Instituições como universidades, consultorias e centros de pesquisa podem participar da seleção, que vai subsidiar políticas públicas e fortalecer o mercado nacional de carbono; inscrições vão até 2 de março, às 17h.
O Ministério do Meio Ambiente e Mudança do Clima (MMA) prorrogou até o dia 2 de março, às 17h, o prazo para que instituições interessadas participem da seleção pública destinada à realização de um estudo técnico sobre a certificação de créditos de carbono no Brasil. A iniciativa busca fortalecer a base técnica e institucional do país em um setor considerado estratégico para a transição rumo a uma economia de baixo carbono.
O edital prevê a contratação de uma instituição executora para desenvolver um diagnóstico abrangente sobre o sistema de certificação de créditos de carbono, com análise dos desafios regulatórios, operacionais, institucionais e de governança. O objetivo é fornecer subsídios técnicos que possam orientar políticas públicas e aprimorar a estrutura do mercado nacional. A iniciativa integra uma cooperação entre o MMA, o Ministério da Fazenda e o Banco Nacional de Desenvolvimento Econômico e Social (BNDES), por meio do Fundo de Estruturação de Projetos (FEP).

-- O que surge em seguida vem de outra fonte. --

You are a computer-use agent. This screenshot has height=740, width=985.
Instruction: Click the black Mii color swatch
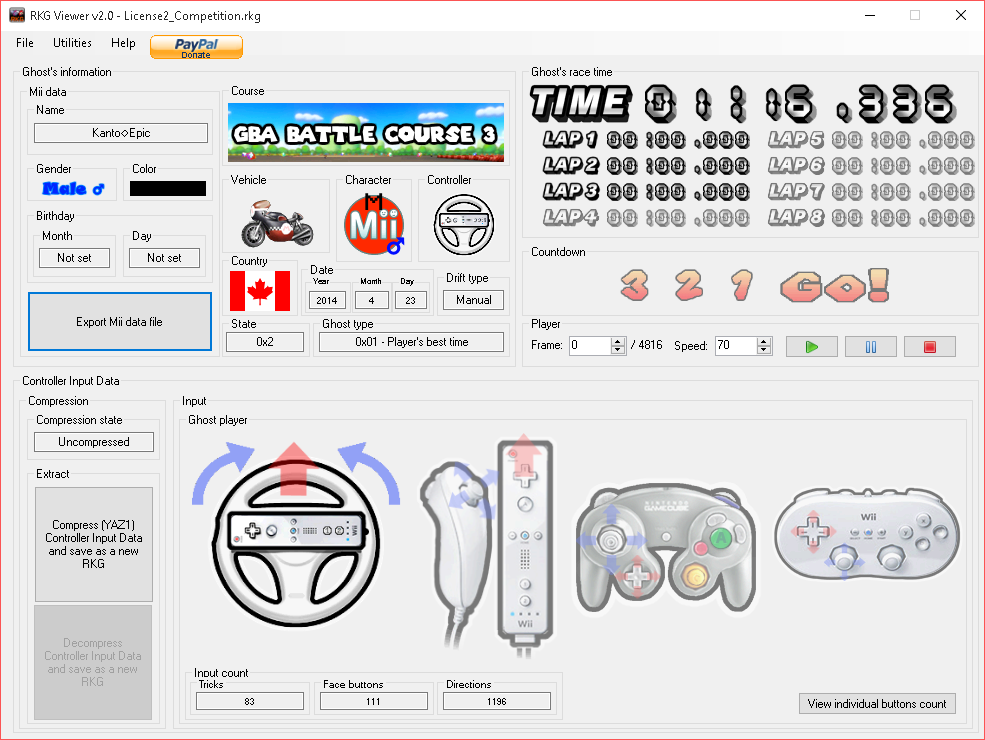[167, 188]
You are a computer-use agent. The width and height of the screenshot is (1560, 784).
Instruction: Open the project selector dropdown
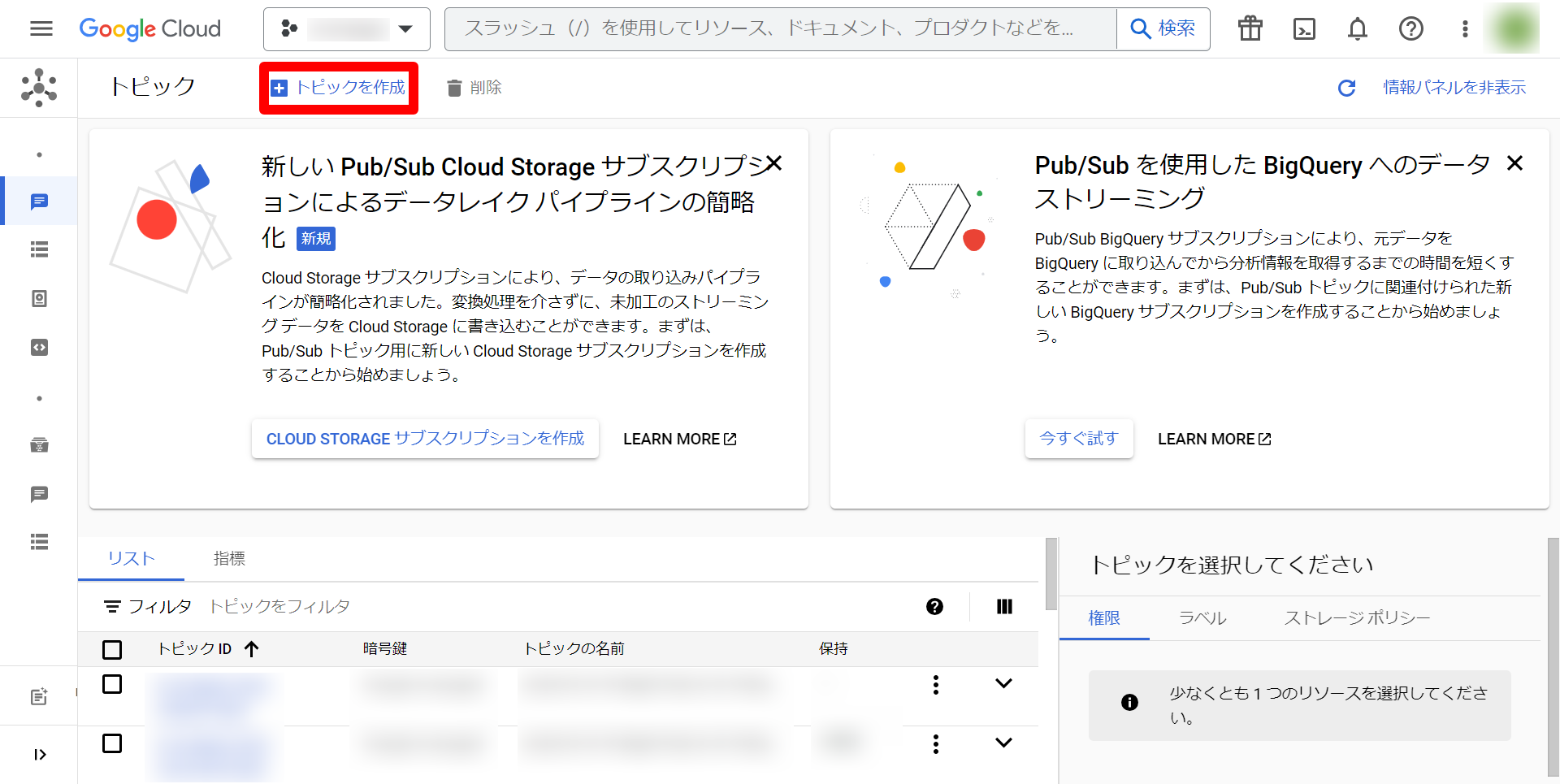click(347, 29)
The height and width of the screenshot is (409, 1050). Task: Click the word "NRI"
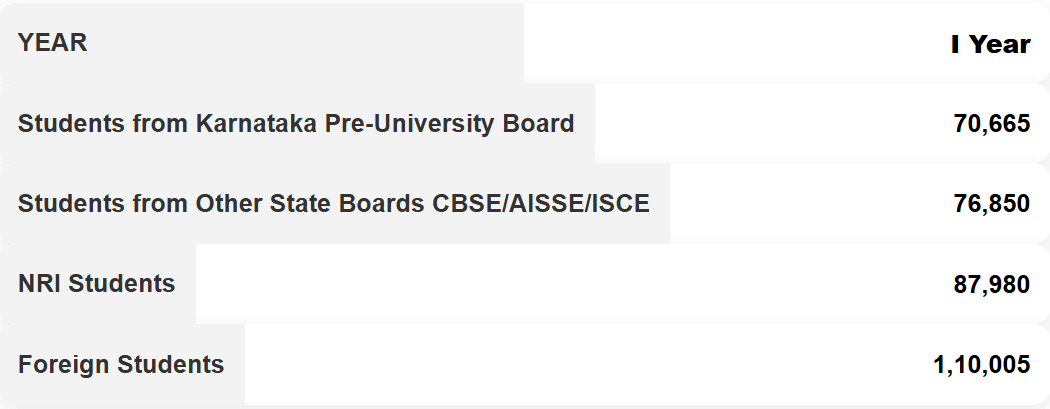tap(40, 284)
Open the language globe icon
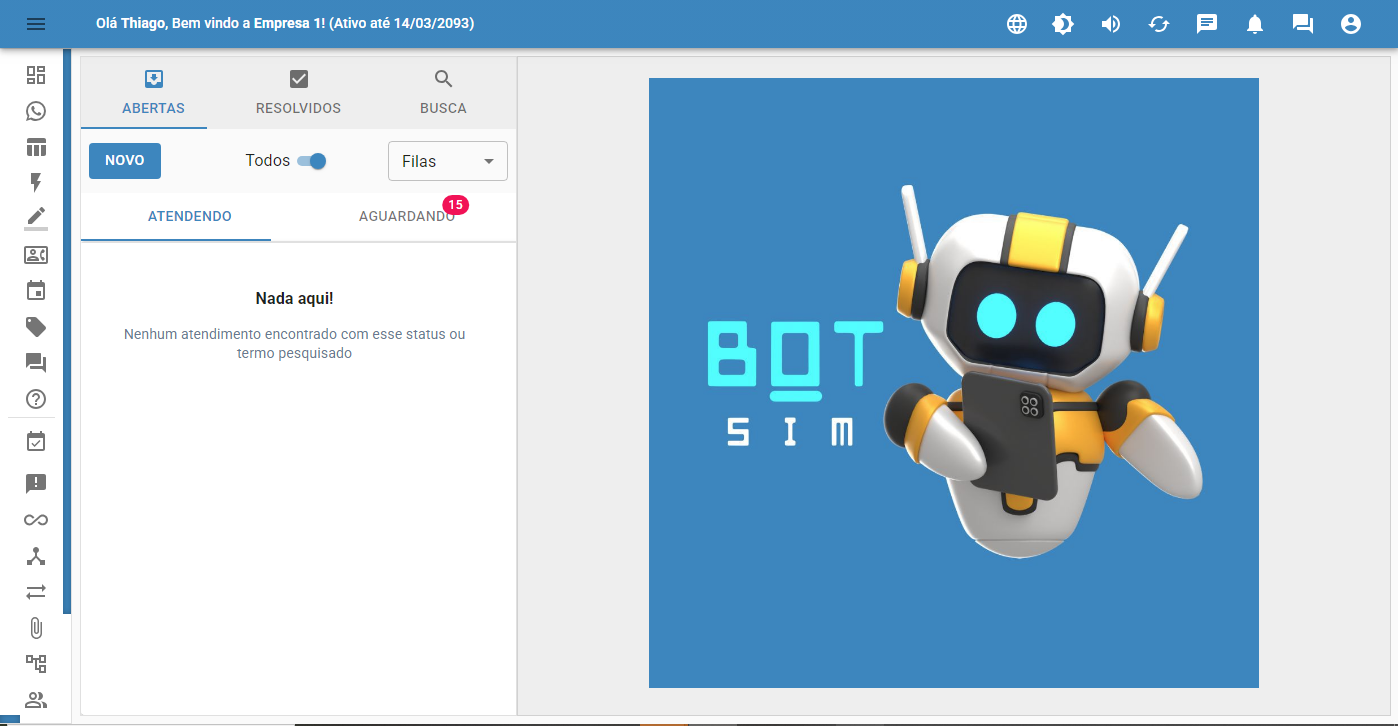 click(1017, 24)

As inscrições devem ser realizadas exclusivamente por meio do Portal do Cliente do BNDES, disponível no endereço: https://portal.bndes.gov.br
Quem pode participar?

Podem participar do processo seletivo pessoas jurídicas com CNPJ ativo e capacidade técnica comprovada, incluindo empresas de consultoria, universidades, centros de pesquisa, fundações, institutos técnicos, organizações da sociedade civil e associações sem fins lucrativos. Também são elegíveis entidades públicas, como autarquias, empresas públicas e fundações vinculadas ao poder público. A participação é restrita a instituições formalmente constituídas, não sendo permitida a inscrição de pessoas físicas.
De acordo com o edital, o Brasil possui grande potencial para geração de créditos de carbono, especialmente em projetos relacionados à conservação florestal, restauração de ecossistemas e uso sustentável da terra. No entanto, o país ainda enfrenta desafios importantes, como a dependência de certificadoras internacionais e a necessidade de metodologias mais adaptadas à realidade dos biomas brasileiros. O estudo deverá mapear essas lacunas, avaliar modelos existentes e propor melhorias que fortaleçam a credibilidade e a eficiência do sistema nacional.
A iniciativa também está alinhada à consolidação do mercado regulado de carbono no país, instituído pela Lei nº 15.042/2024, e busca ampliar a transparência, a integridade ambiental e a confiança dos investidores. O fortalecimento do sistema de certificação é considerado essencial para ampliar o financiamento de projetos de mitigação das mudanças climáticas e posicionar o Brasil como referência global na geração de créditos de carbono.
Com a prorrogação do prazo, o governo federal pretende ampliar a participação de instituições qualificadas e garantir uma base técnica robusta para orientar o desenvolvimento do mercado de carbono, considerado um dos pilares da estratégia nacional de enfrentamento à crise climática.